I bought this pattern, Vogue 7974, a few years ago, and now it's out of print. There are plenty like this out there. I like the trend this autumn to wear capes. They're simple and easy over a suit jacket or sweater when it's not so very cold. I like that it is a simple cape, but it has a collar. I thought of making a cape with slits in the front, through which you put your arms, but I like this style better, because it seems less constricting, as long as you don't mind your cape flipping up when you move your arms.
I used wool from Mr. Kashi in NYC when I was there for a work trip back on September 1 of this year. (Lucky me, my company opened an office in NYC so I can go up there for work (it's two hours away from where I live) and make pit stops to buy fabric and such. No more 'special' trips needed just to buy supplies! ) Smokey, pictured below is playing quality inspector, and is reading a tag marked "Tessuti" Italy. Could it be real Tessuti fabric? Maybe. Anyway, it is super quality, tweedy but soft. I like it and Smokey agrees.
Smokey also checked the pattern.
The pattern envelope told me I needed 3 1/8 yard to make this garment. No way you need that much. I cut mine from a mere 2 1/4 yards, and had enough left over for a cat-size blanket (if you can call a serged-edge trapezoid 2 feet by 1 foot at the other end a blanket).
Smokey is checking out my pressing tools. It was fun to work with wool! I haven't sewn in wool for a long time. I forgot how malleable wool is. It's easier to sew than most any other fabric in my opinion.
Smokey loves playing next to the sewing maching. Snowy also got in on the action.
When the time came to put in closures, I opted for snaps (that's what the pattern says, it gives a nice unbroken line). Smokey lent me his talent for accurate measurements.

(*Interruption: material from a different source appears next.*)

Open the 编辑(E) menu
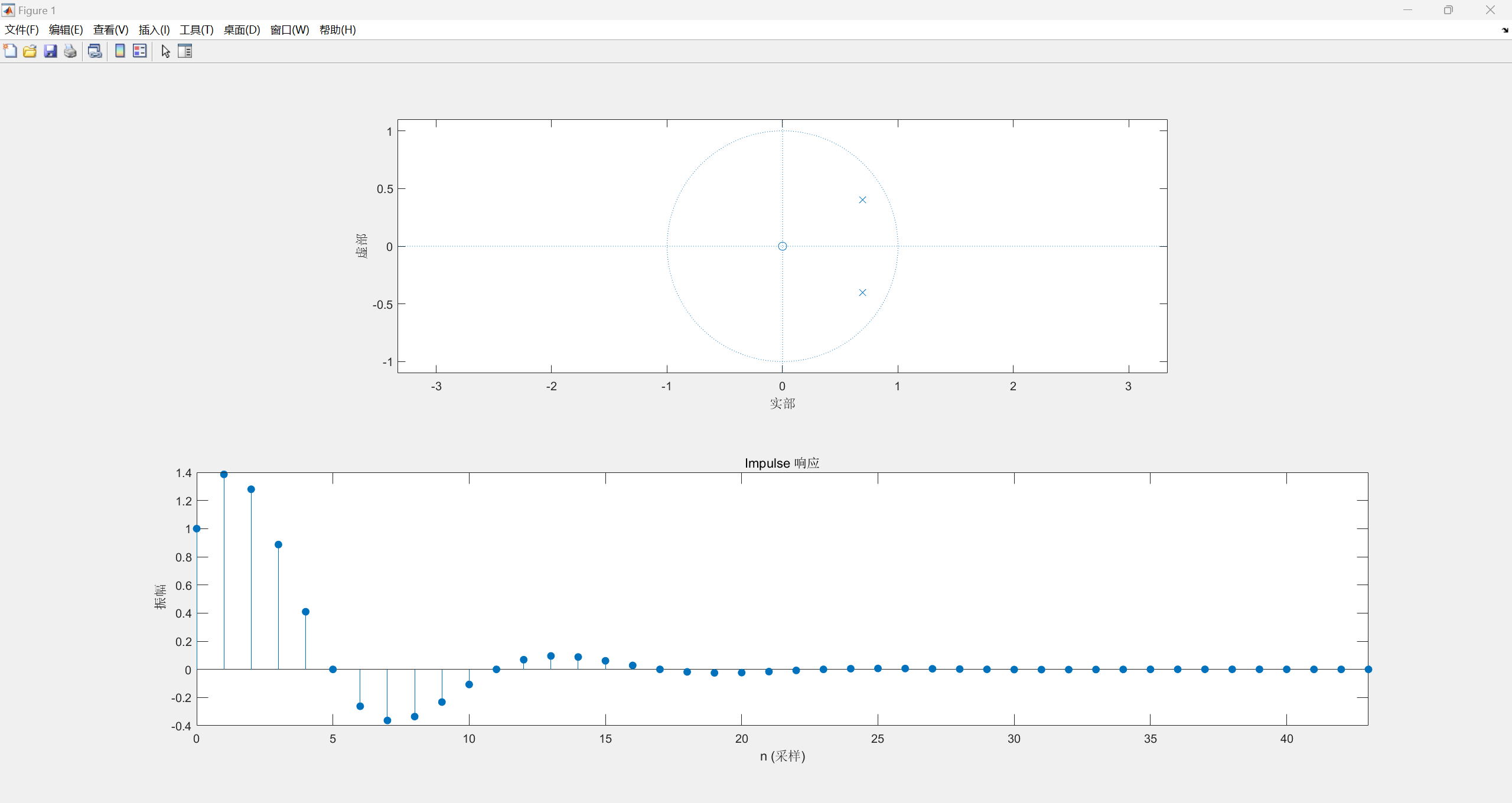Viewport: 1512px width, 803px height. pos(66,30)
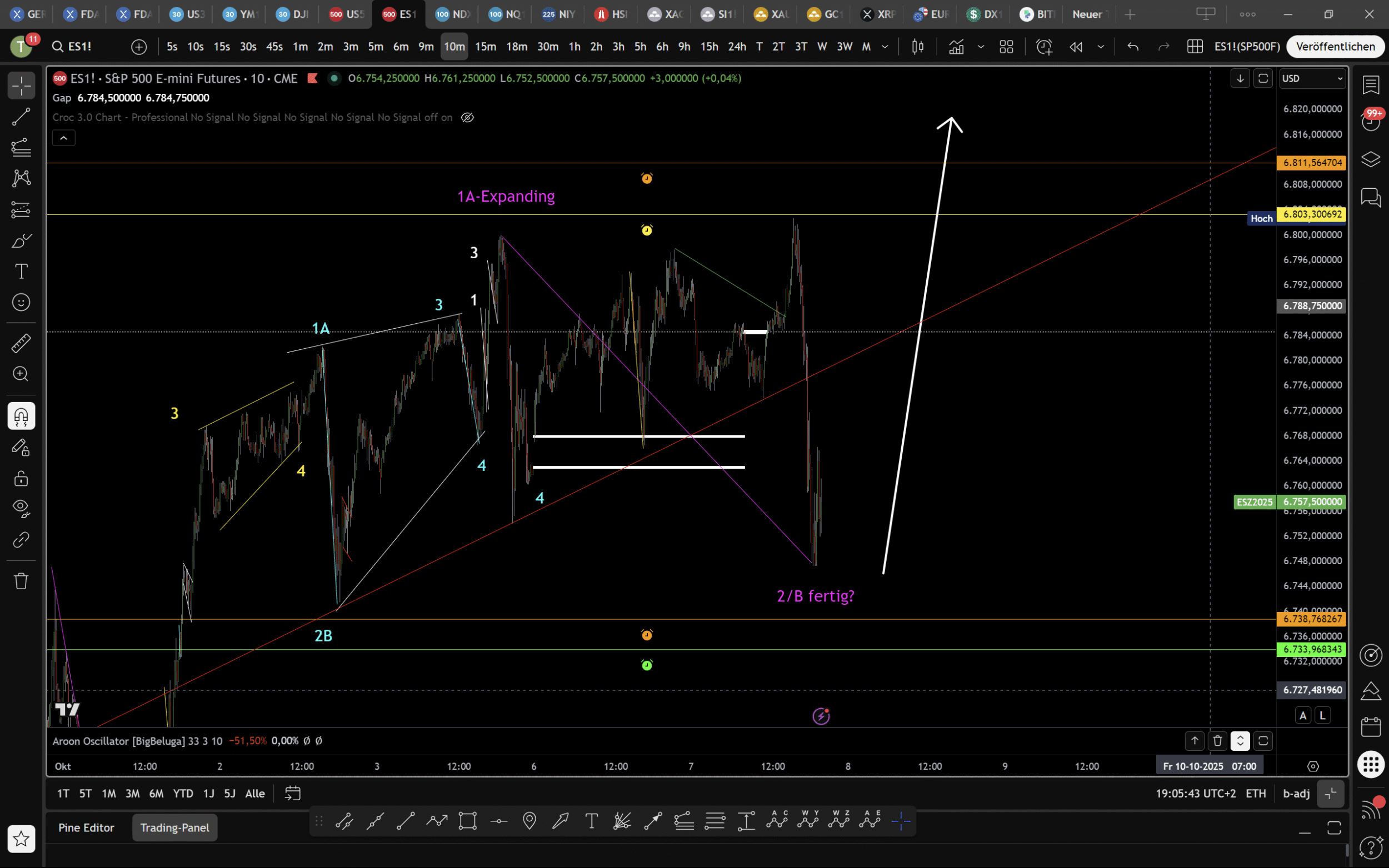Select the 15m timeframe button

coord(485,47)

My cape is unlined, which is fine. I finished the hems with my groovy blind hemming machine. Made quick work of what would have been an onerous hand hemming job. Actually, if I didn't have my blind hemmer, I'd have just put in machine stitched hems.
All my raw edges were encased in 4-thread serging. I used Pam Erny's light tailoring interfacing for the collar and front edge. Nice stuff. So now, I'm set for the light breezes and slight chill we have in the air here. The brooches on my cape were old - one (the one with the black stone in the center) I bought in 1987. The bigger white one, I think I bought in the early 1990s. Both to wear with blouses at work. I used to fasten the center front of a blouse with those pins. The smaller one is from either my mother-in-law, Carol, or my grandmother Eleanor. I can't remember...but I like how it goes with the other ones, and also lends a bit of flair to my cape.